===== Page extract =====

Bakker says under the Kennemer cacao growership program, he talks to small farmers and provides them planting materials, technology and financing, with the help of the Land Bank of the Philippines. “It has kind of evolved from there and we are now labeled as inclusive business,” he says.
Kennemer Foods is an integrated agricultural company which supplies high-quality fermented cacao beans to processing companies in Malaysia and Indonesia. Under its cacao growership program, the company provides financing assistance, planting materials and other inputs, farmer training and supervision, monitoring, evaluation and post-harvest assistance. It guarantees to purchase up to 100-percent of the cacao production of farmers under the program.
“The cacao industry in the Philippines faded away in the 1990s. There was no industry anymore, but there were a few pockets in Davao. We started buying cacao from small farmers in 2010,” he says.
He says the few cacao farmers in the country were not fermenting their beans, resulting in low-quality produce.
Bakker says while the cacao industry is limited to several thousand hectares in the Philippines, about 3 million hectares are planted to coconut, the country’s main farm export. He says between coconut trees, there is a large gap that can be planted to other crops such as cacao. Such farming method is called intercropping.

=====

**Request 1:**
Answer these from the Kennemer Foods excerpt:
(a) Which bank helps with the financing for small farmers?
(b) In what year did the company start buying cacao from small farmers?
(c) About how many hectares in the Philippines are planted to coconut?
**Request 2:** Write out the Kennemer Foods excerpt word for word, from "He says the" up to and including "is called intercropping.".
**Request 3:** Name every country mentioned in the Kennemer Foods excerpt.
The lines after this have no connection to the Kennemer Foods excerpt.

===== Data section =====

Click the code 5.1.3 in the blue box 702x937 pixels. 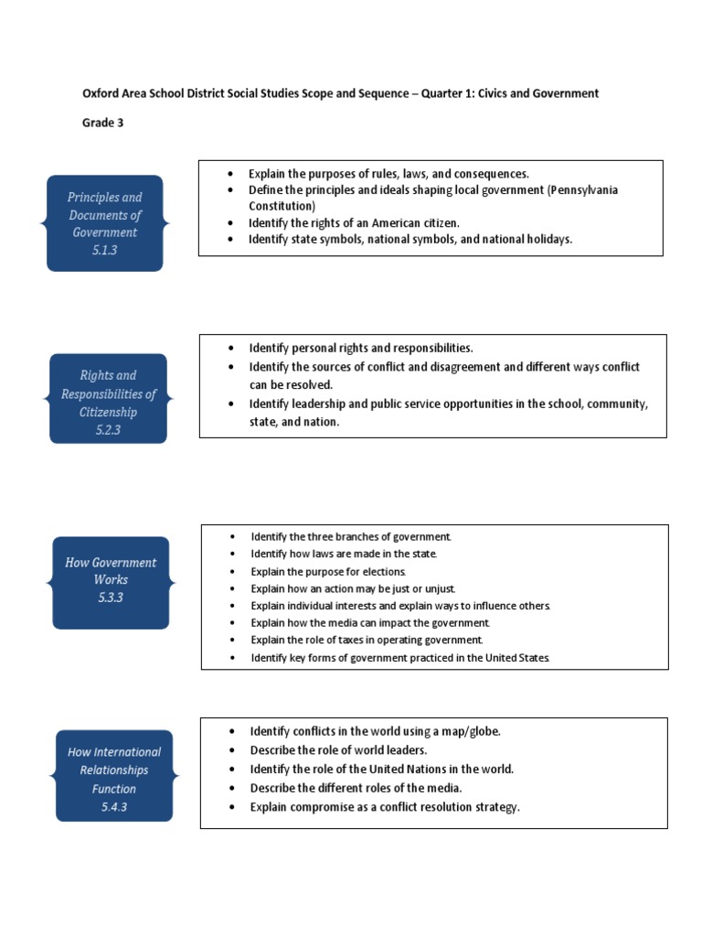[105, 250]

=====

**Worked answer 1:**
(a) The Land Bank of the Philippines
(b) 2010
(c) About 3 million hectares

**Worked answer 2:**
He says the few cacao farmers in the country were not fermenting their beans, resulting in low-quality produce.
Bakker says while the cacao industry is limited to several thousand hectares in the Philippines, about 3 million hectares are planted to coconut, the country’s main farm export. He says between coconut trees, there is a large gap that can be planted to other crops such as cacao. Such farming method is called intercropping.

**Worked answer 3:** Philippines, Malaysia, Indonesia